There are a few things I really like about MozyHome.
- It backs up to both their cloud storage area and to my external hard drive. The hard drive is great because I can restore from it really quickly. The cloud is great if ever my house burns down or the hard drive gets corrupted. With MozyHome, my writing is actually kept updated in four places: on my laptop in Scrivener, in Dropbox because I set up Scrivener to use my local Dropbox files as the file locations, in the MozyHome cloud, and on my external hard drive in the MozyHome backup. Yes, I’m a little paranoid.
- The backups aren’t encrypted. So to restore from the hard drive is as simple as drag and drop. I tested a few other systems, but with many of them you can only restore using the same application that ran the backup. What if that application is the problem and the thing that gets corrupted due to a virus or malware?
- It runs what are called incremental backups most of the time. The initial backup for me takes DAYS because I back up so much. But then every night on a schedule, MozyHome looks at all my files and only backs up the ones that have changed during the day.
- I have very precise control over what does and does not get backed up. And I can back up stuff that isn’t in My Documents.
- It will back up Outlook files, even if the files are in use because Outlook is running.
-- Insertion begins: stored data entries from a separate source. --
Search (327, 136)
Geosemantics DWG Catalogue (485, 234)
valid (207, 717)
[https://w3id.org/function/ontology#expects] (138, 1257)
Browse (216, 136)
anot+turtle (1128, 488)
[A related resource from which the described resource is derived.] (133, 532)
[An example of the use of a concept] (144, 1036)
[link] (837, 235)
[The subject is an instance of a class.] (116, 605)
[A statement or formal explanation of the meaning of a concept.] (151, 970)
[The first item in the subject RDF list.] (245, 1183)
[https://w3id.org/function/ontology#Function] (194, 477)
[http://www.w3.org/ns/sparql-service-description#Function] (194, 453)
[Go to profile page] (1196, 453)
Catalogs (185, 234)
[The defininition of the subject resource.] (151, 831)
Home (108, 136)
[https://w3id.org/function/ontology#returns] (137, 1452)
So if I forget to shut Outlook down at night, the backup will still run. This one feature was enough to convince me to use MozyHome all by itself. Many backup applications won’t touch Outlook files, or can’t run a backup on a file that’s currently in use.
I am a BIG fan of Mozy!
So the bottom line is: Back up your stuff. ALL of it. Every day. And test your backups regularly, to make sure you can restore from them when and if you need to.